- _WHAT THE EXERCISE ASKS_:
Taking the line with "Pause the running workout" as the first and the line with "Click the save display to file icon" as the last, set down exactly every line in that range from the entries below, and no more.

[Start of Attachment]

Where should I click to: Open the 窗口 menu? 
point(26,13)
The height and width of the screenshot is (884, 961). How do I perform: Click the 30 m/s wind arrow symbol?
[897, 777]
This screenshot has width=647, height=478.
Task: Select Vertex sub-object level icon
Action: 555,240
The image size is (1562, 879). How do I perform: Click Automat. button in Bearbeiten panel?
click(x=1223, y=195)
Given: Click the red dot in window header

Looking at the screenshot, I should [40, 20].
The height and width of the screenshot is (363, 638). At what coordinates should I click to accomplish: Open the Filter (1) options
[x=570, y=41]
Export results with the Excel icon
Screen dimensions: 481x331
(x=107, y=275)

[End of Attachment]
[Start of Attachment]

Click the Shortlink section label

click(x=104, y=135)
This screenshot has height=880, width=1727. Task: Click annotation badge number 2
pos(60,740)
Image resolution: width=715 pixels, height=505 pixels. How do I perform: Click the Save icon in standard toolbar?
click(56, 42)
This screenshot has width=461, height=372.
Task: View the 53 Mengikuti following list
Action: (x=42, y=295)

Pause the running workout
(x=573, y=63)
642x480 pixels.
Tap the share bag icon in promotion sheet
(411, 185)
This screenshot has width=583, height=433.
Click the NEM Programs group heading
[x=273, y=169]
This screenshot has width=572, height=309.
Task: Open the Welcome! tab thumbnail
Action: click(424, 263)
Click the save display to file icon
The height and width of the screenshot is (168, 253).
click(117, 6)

[End of Attachment]
[Start of Attachment]

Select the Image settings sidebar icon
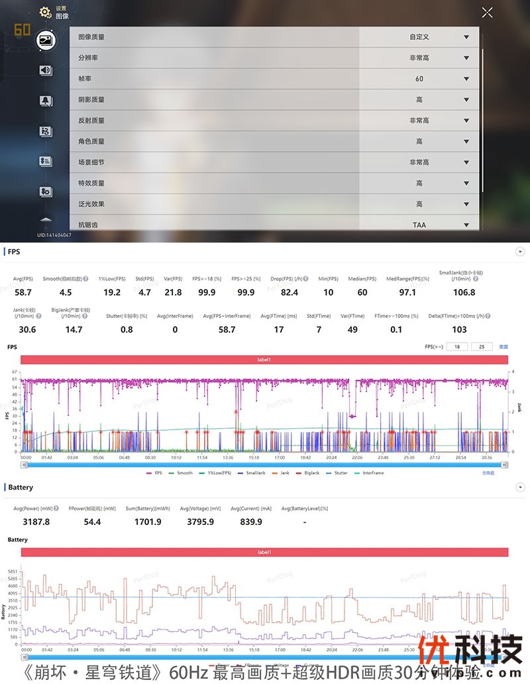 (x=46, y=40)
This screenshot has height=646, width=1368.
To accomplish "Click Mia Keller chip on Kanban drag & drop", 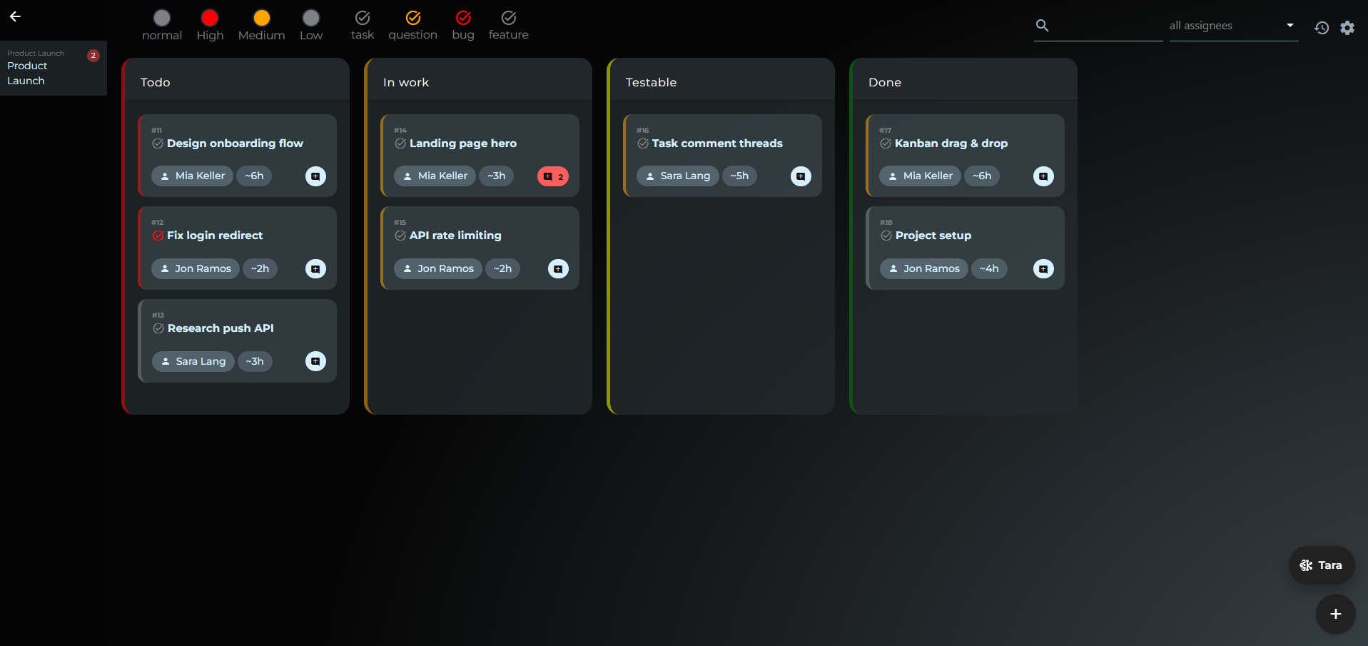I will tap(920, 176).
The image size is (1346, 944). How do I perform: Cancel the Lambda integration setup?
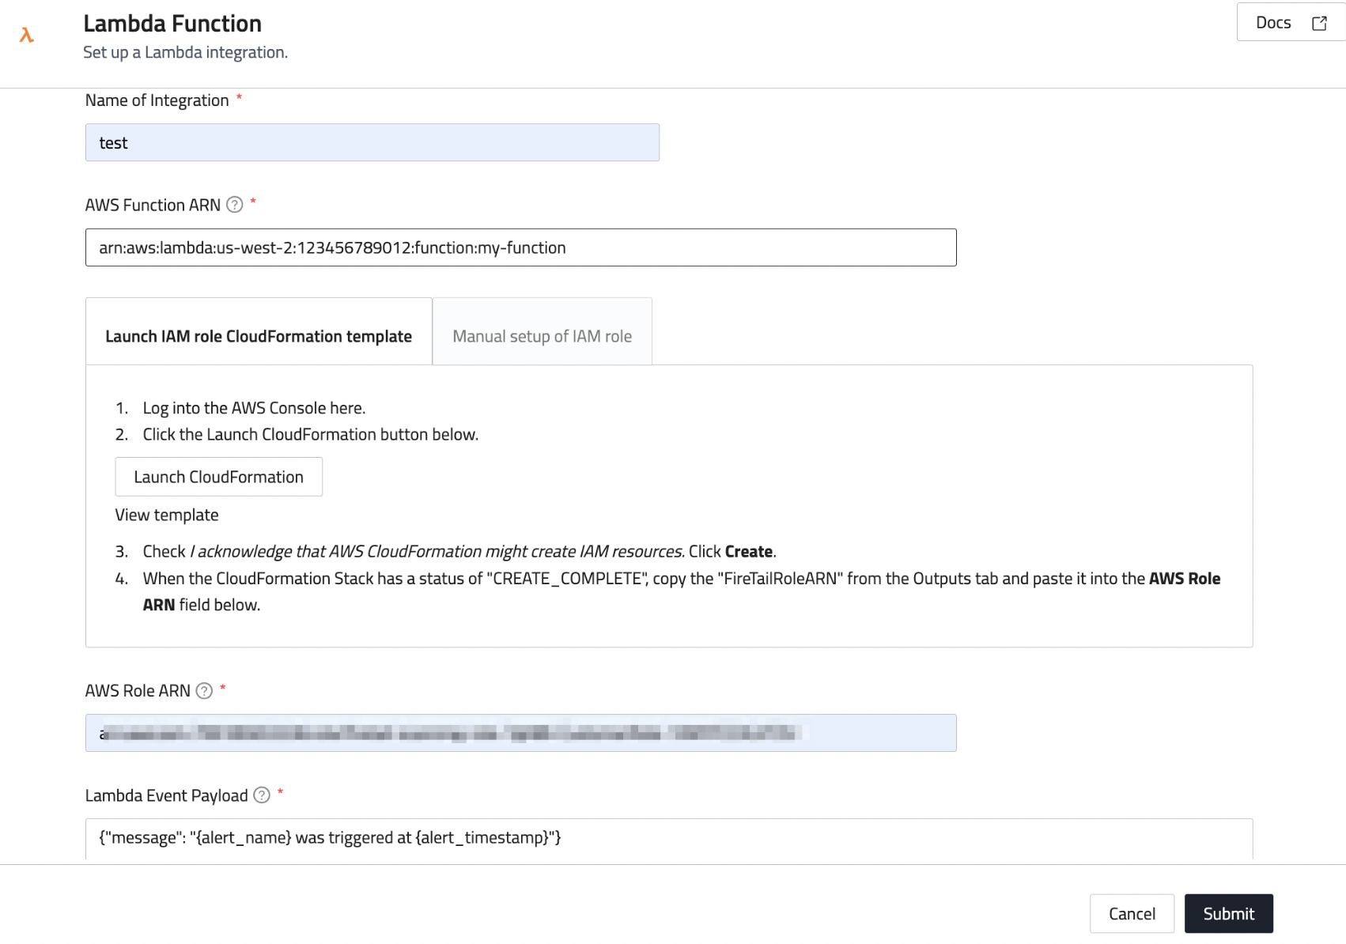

[End of Attachment]

- _EXERCISE RESPONSE_:
Pause the running workout
(x=573, y=63)
642x480 pixels.
Tap the share bag icon in promotion sheet
(411, 185)
This screenshot has width=583, height=433.
Click the NEM Programs group heading
[x=273, y=169]
This screenshot has width=572, height=309.
Task: Open the Welcome! tab thumbnail
Action: click(424, 263)
Click the save display to file icon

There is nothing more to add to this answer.